►

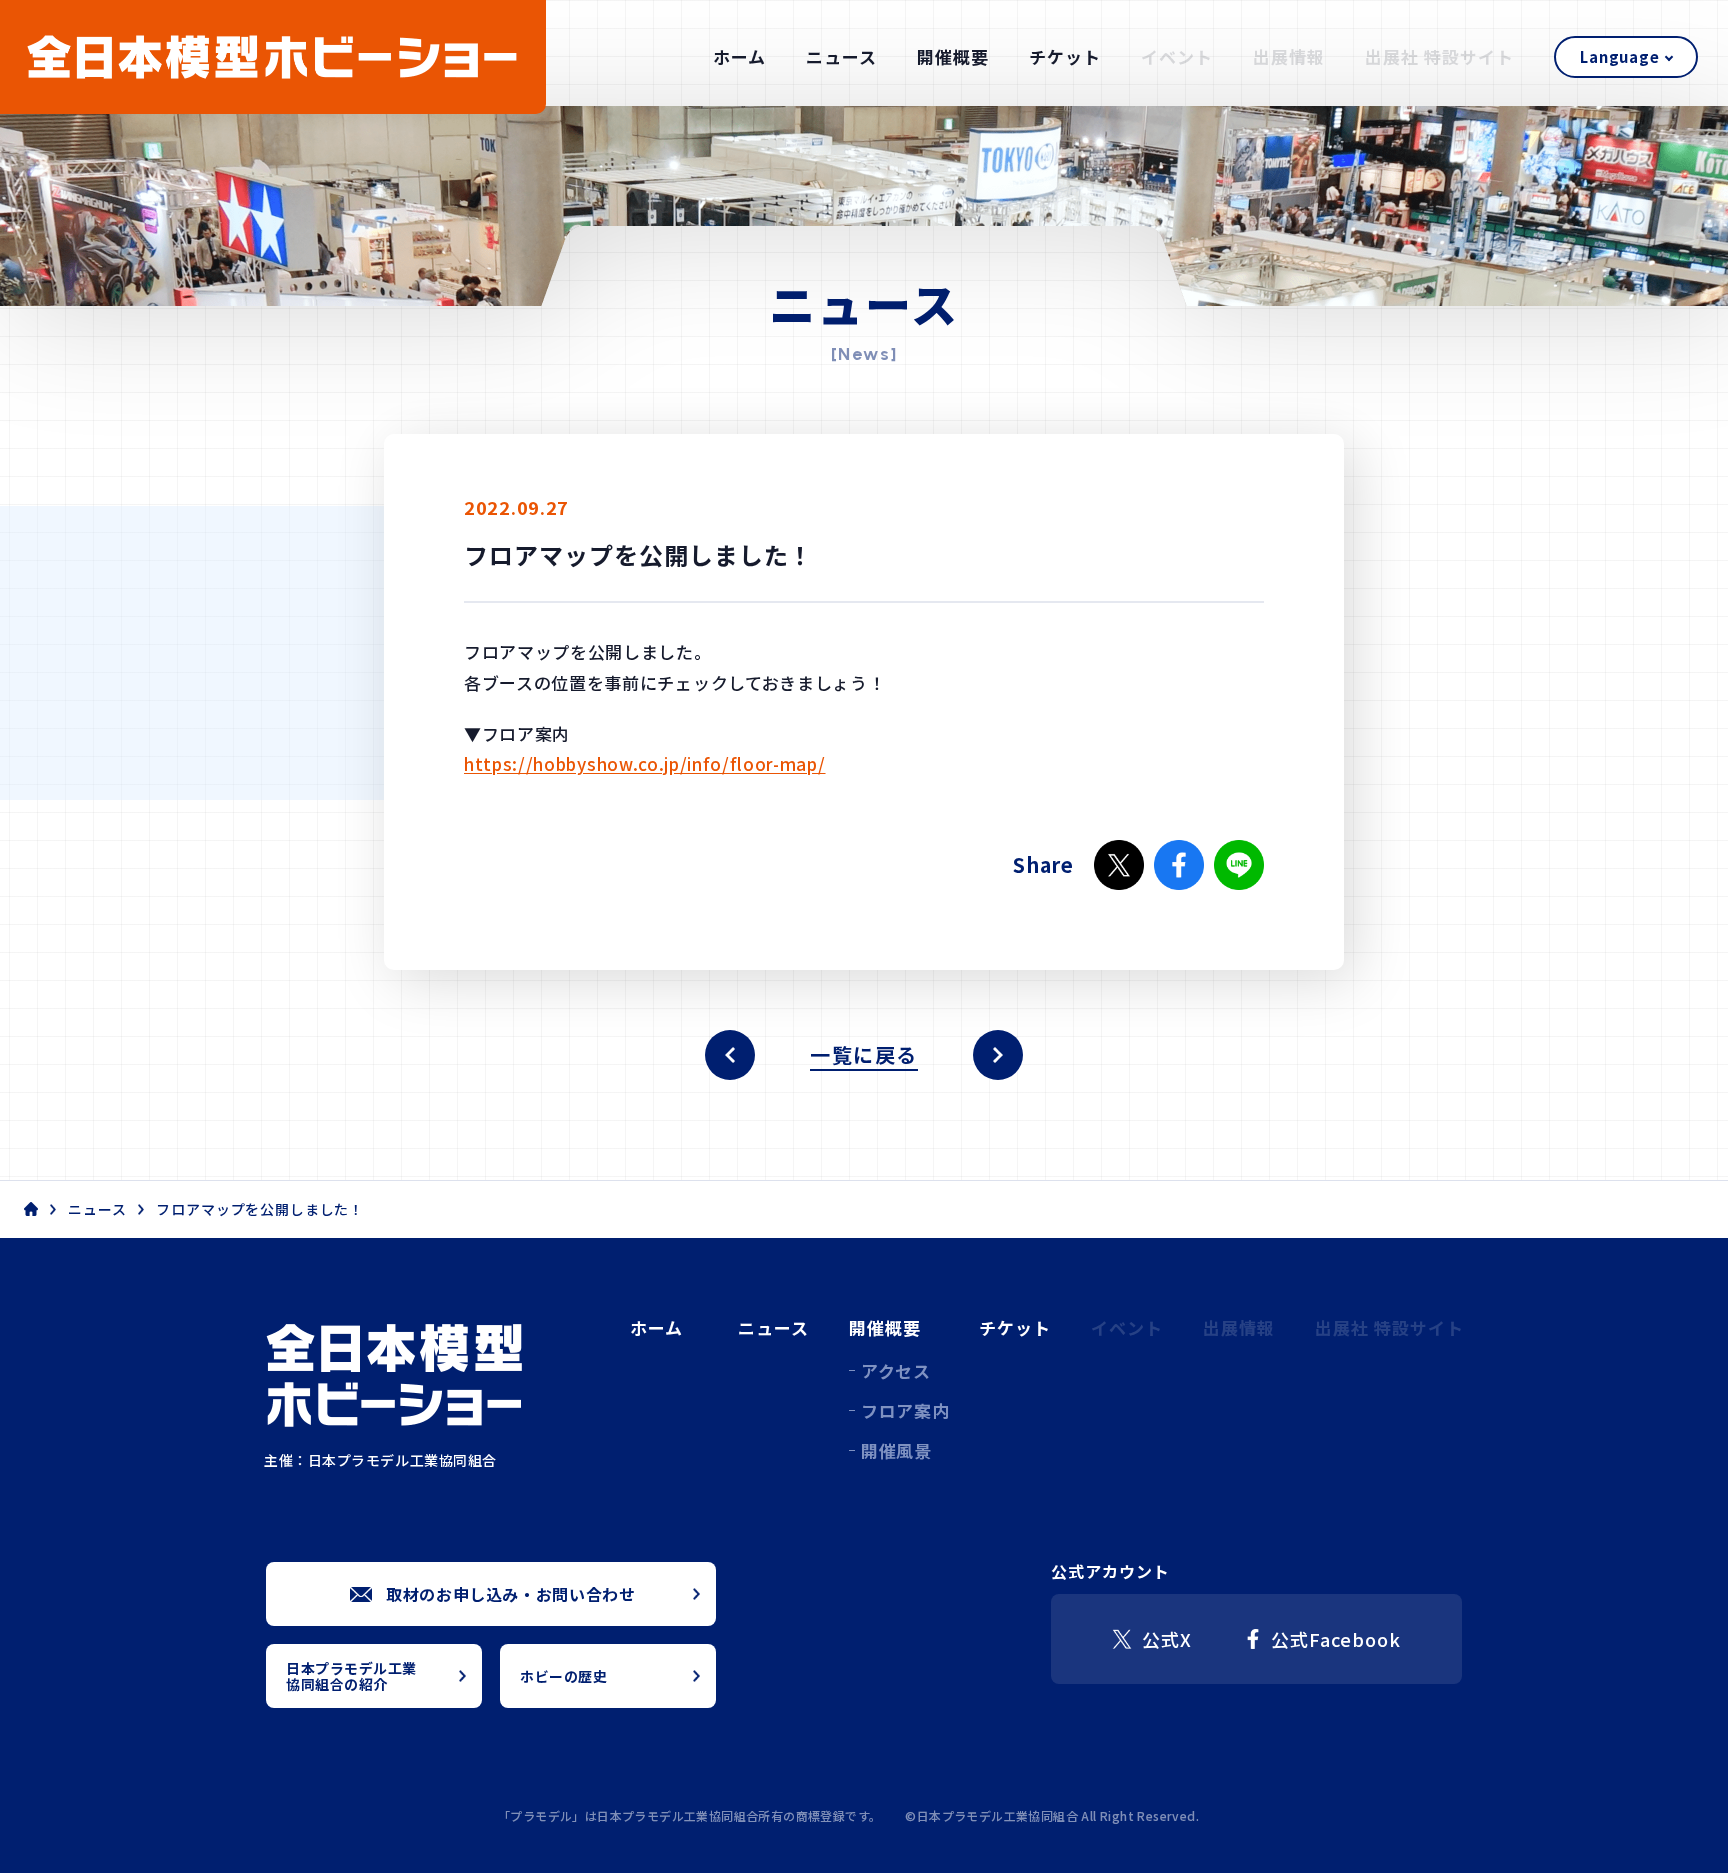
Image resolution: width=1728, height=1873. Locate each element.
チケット (1065, 56)
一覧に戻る (864, 1054)
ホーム (739, 56)
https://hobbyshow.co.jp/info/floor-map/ (645, 763)
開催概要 (953, 56)
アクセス (896, 1370)
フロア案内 (905, 1410)
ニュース (841, 56)
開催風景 (896, 1450)
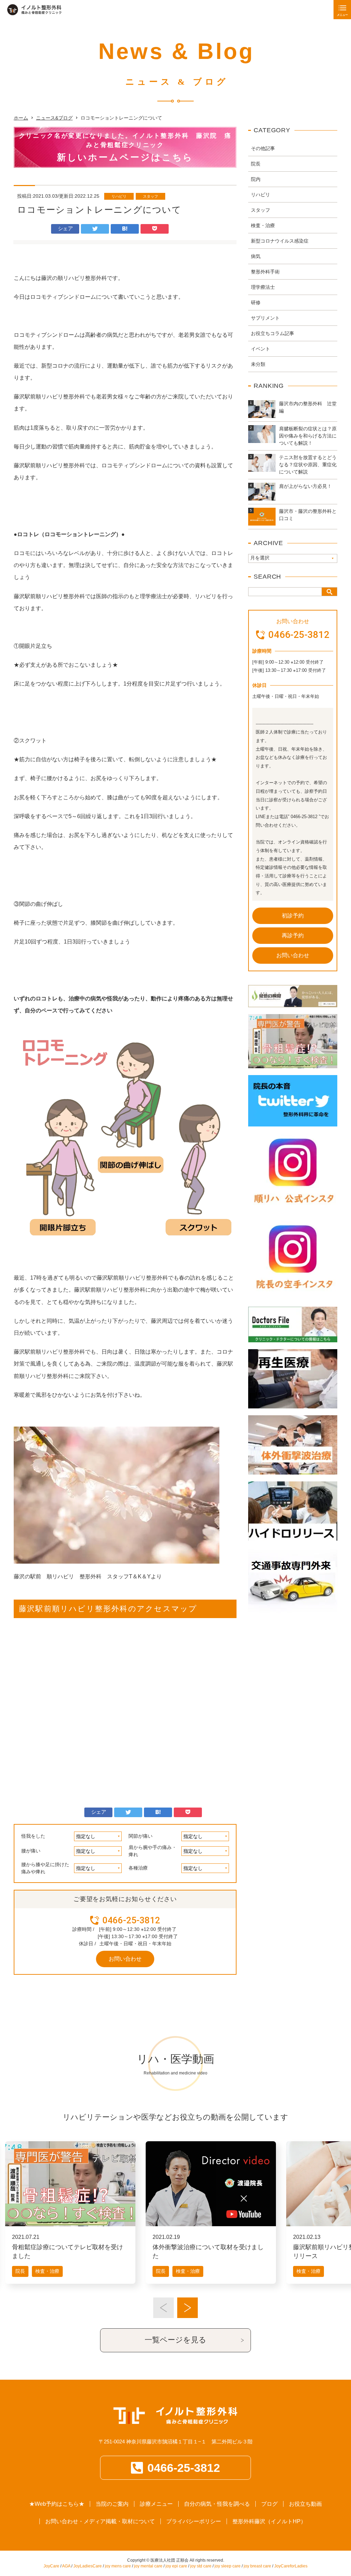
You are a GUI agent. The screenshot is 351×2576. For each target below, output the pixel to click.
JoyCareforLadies (290, 2566)
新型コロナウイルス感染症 (279, 241)
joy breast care (257, 2566)
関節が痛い (141, 1836)
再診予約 (293, 935)
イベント (260, 349)
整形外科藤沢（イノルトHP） (269, 2521)
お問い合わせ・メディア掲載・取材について (100, 2521)
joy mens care (118, 2566)
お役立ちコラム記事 (272, 333)
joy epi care (176, 2566)
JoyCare (51, 2566)
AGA (66, 2566)
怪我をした (33, 1836)
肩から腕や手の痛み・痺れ (153, 1851)
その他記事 (263, 148)
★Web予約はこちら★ (56, 2504)
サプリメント (265, 318)
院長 (256, 164)
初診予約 (293, 916)
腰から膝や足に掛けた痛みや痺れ (45, 1868)
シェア (65, 228)
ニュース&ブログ (54, 118)
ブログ (269, 2504)
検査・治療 (263, 225)
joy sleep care (228, 2566)
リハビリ (118, 196)
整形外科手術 (265, 271)
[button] (163, 2307)
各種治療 (138, 1868)
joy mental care (148, 2566)
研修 (256, 302)
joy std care (200, 2566)
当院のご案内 (112, 2504)
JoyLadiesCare (87, 2566)
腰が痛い (30, 1850)
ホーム (21, 118)
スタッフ (150, 196)
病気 (256, 256)
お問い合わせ (125, 1959)
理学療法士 (263, 287)
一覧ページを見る (175, 2339)
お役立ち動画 (305, 2504)
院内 (256, 179)
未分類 (258, 364)
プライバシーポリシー (193, 2521)
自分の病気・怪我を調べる (217, 2504)
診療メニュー (156, 2504)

◄

Looking at the records above, please output exactly the lines that run from the one holding "You are a GUI" to the final line, and only those.

• **ANSWER SECTION**:
You are a GUI agent. The screenshot is 351×2576. For each target below, output the pixel to click.
JoyCareforLadies (290, 2566)
新型コロナウイルス感染症 (279, 241)
joy breast care (257, 2566)
関節が痛い (141, 1836)
再診予約 (293, 935)
イベント (260, 349)
整形外科藤沢（イノルトHP） (269, 2521)
お問い合わせ・メディア掲載・取材について (100, 2521)
joy mens care (118, 2566)
お役立ちコラム記事 (272, 333)
joy epi care (176, 2566)
JoyCare (51, 2566)
AGA (66, 2566)
怪我をした (33, 1836)
肩から腕や手の痛み・痺れ (153, 1851)
その他記事 (263, 148)
★Web予約はこちら★ (56, 2504)
サプリメント (265, 318)
院長 (256, 164)
初診予約 (293, 916)
腰から膝や足に掛けた痛みや痺れ (45, 1868)
シェア (65, 228)
ニュース&ブログ (54, 118)
ブログ (269, 2504)
検査・治療 (263, 225)
joy sleep care (228, 2566)
リハビリ (118, 196)
整形外科手術 (265, 271)
[button] (163, 2307)
各種治療 (138, 1868)
joy mental care (148, 2566)
研修 (256, 302)
joy std care (200, 2566)
当院のご案内 (112, 2504)
JoyLadiesCare (87, 2566)
腰が痛い (30, 1850)
ホーム (21, 118)
スタッフ (150, 196)
病気 (256, 256)
お問い合わせ (125, 1959)
理学療法士 (263, 287)
一覧ページを見る (175, 2339)
お役立ち動画 (305, 2504)
院内 (256, 179)
未分類 (258, 364)
プライバシーポリシー (193, 2521)
自分の病気・怪我を調べる (217, 2504)
診療メニュー (156, 2504)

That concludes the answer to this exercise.